On 4/29/09 4:32 PM, Ian Bicking wrote:
> Some questions that come to mind:
>
> When I was discussing cases like this with Rob Miller, we also found most
> plausible pluggability points required specific configuration.  For this
> example there's the client_templates value.  You could possibly have a more
> generic pluggable component that took configuration
> "/site/client_templates/${client_slug}/${template_name}.html" and did
> substitution, making it more loosely bound to the particular urlvars you
> define.  But regardless, configuration that is specific to both the
> deployment and the specific registered implementation seems essential, and I
> believe should be a first-class patter.
>
> Also, at least half the time or more I think a function is going to be
> registered.  There seems to be a class bias in several places, though maybe
> I'm misreading that.
>
> An ambiguity: for this case, do you plug in the render function, a
> load_template function, a function that calculates template_name...?  Each
> seems plausible, but the ambiguity is a bit purturbing.

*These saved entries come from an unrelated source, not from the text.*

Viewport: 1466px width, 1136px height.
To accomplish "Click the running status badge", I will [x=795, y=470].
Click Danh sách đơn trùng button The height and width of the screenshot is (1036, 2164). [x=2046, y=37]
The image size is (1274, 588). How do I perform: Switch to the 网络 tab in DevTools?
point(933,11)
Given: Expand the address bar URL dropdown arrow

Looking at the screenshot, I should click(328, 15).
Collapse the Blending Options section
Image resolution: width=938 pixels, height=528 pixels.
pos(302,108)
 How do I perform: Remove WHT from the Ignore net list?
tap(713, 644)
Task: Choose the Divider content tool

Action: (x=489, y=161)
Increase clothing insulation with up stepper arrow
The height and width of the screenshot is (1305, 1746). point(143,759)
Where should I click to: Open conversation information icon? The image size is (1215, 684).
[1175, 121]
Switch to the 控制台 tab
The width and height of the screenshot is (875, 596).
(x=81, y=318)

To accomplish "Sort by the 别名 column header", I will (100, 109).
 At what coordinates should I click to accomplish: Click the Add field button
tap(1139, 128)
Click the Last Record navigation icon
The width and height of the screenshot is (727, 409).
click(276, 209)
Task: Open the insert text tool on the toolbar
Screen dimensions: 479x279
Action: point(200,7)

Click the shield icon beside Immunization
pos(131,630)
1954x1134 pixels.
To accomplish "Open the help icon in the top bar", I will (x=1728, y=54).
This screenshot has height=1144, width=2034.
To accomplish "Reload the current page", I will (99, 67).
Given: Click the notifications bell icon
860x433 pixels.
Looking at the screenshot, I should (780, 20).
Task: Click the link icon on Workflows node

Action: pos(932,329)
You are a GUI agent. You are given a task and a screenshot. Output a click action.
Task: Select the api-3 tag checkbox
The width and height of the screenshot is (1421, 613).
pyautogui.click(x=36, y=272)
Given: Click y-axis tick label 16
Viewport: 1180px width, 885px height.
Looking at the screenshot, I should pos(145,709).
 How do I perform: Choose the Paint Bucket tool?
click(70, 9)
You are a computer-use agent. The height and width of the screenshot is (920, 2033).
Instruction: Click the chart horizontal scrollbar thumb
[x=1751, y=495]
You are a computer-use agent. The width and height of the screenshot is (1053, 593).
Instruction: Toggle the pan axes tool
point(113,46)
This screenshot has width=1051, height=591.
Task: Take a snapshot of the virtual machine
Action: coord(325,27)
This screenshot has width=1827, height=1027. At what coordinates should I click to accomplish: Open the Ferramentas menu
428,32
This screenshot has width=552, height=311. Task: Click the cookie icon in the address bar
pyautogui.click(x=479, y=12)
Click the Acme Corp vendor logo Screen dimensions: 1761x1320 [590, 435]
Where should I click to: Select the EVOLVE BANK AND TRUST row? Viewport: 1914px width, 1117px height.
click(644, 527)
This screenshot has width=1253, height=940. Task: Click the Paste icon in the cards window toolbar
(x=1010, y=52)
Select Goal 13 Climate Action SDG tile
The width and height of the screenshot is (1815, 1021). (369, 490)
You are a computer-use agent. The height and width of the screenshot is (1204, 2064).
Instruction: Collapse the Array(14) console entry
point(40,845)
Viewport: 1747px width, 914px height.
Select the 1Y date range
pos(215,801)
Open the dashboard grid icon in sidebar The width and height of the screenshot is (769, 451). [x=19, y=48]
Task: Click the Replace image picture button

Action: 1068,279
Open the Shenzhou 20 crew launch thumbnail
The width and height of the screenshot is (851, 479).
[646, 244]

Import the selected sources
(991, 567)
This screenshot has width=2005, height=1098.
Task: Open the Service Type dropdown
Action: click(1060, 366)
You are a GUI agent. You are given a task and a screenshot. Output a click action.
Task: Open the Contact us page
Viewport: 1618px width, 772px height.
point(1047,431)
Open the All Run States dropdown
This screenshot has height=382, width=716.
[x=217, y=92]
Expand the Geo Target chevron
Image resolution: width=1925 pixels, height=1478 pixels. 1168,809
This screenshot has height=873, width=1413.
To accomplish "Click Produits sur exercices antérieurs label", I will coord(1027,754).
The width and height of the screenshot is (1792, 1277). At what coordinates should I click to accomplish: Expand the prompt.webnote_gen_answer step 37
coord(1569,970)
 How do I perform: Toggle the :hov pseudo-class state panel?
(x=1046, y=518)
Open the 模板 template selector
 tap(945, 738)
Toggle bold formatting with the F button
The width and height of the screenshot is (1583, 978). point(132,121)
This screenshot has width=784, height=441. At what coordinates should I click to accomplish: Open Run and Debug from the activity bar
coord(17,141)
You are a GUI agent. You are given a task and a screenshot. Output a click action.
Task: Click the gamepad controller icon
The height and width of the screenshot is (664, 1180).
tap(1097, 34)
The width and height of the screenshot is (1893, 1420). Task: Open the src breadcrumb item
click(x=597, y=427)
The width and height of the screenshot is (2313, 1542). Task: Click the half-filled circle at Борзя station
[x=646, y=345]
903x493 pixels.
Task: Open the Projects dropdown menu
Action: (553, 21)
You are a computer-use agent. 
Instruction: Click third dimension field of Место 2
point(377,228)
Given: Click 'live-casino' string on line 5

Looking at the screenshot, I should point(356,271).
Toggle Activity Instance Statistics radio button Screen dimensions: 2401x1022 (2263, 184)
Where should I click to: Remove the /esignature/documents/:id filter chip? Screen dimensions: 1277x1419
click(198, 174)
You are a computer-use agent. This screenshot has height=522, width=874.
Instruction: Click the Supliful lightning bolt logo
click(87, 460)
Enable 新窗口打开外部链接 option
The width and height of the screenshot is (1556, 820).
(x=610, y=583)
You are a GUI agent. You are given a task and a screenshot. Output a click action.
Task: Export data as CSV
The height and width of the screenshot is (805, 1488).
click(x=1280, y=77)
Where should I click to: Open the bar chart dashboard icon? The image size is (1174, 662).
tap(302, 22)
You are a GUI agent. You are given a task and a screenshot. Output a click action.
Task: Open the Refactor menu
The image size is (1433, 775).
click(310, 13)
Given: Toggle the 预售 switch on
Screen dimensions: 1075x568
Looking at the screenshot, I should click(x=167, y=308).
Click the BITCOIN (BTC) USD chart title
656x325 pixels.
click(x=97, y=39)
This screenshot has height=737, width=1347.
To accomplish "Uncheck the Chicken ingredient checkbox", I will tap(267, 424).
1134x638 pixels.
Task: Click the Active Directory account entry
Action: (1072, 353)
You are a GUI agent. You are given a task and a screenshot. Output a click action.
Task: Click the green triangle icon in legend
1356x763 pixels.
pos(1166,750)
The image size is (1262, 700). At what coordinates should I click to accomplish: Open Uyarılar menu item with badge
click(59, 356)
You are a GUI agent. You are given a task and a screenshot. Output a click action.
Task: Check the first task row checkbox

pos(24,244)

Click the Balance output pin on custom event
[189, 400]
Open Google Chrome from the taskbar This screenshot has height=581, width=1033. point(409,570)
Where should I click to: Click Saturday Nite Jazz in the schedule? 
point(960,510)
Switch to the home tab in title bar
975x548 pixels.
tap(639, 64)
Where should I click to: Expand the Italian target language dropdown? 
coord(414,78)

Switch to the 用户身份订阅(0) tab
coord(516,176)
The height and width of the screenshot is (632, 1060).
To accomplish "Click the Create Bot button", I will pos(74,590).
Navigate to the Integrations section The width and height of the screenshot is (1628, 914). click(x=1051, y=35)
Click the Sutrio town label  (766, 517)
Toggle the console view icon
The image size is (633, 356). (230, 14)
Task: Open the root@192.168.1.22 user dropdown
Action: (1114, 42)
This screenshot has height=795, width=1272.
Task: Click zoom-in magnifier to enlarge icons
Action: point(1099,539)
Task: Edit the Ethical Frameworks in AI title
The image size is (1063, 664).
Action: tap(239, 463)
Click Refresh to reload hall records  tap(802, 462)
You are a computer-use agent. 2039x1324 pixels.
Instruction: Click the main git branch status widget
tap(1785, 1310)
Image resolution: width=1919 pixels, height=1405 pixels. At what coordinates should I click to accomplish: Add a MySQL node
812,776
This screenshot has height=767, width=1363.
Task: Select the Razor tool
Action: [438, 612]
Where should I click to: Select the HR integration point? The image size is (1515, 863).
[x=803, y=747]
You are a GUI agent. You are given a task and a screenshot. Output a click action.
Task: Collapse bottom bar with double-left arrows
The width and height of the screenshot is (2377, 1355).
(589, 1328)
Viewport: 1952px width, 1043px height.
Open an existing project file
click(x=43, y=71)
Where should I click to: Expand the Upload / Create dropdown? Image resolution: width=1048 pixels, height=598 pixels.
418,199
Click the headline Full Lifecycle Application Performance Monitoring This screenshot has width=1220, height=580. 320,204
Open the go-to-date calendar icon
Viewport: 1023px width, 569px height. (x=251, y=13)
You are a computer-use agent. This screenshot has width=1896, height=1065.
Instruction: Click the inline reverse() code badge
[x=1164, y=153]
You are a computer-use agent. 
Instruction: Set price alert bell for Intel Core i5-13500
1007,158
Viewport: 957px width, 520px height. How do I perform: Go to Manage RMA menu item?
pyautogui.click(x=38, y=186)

Deciding on any applictation-specific pluggability strategy is pretty hard.    
I 
don't have any good answers to your thoughts above because you're plugging 
things into other things that have no analogue in my development world 
(template 
loaders, for example).  And in reality, I probably shouldn't need to care about 
the minutiae of those unless I'm your client and you've sliced and diced the 
application "just so" so I can't screw things up and you've documented all 
those 
plugpoints.

But FWIW trying to anticipate pluggability by building very granular plugpoints 
into app code itself can often be avoided entirely if you provide "big hammer" 
mechanisms that allow clients to override behavior.  Instead of trying to 
anticipate the client's every override requirement, you just let them register 
new "routes" (or whatever they use for URL dispatch) that point at entirely 
different controllers from outside an existing application, overriding routes 
that are already present in the application.  Routes (the "proper" Routes), as 
used in Pylons *already* makes you specify the controller you want to use as 
one 
of its vars (at least in the most common case); you'd just take advantage of 
that by allowing it to be overridden.

This is a heavy-hammer, least-effort, dumb-as-a-rock way of providing 
pluggability to an application.  The use case is:  "I don't really like the 
controller that route resolves to; I'll just replace it wholesale, logic, 
template loading, templates, and all".  It's not very granular, but it's quite 
easy to explain.  You don't need to torture yourself over where the plug points 
are: the application already exposes "natural" ones via controllers and routes 
(or whatever analogues for those things your own app has).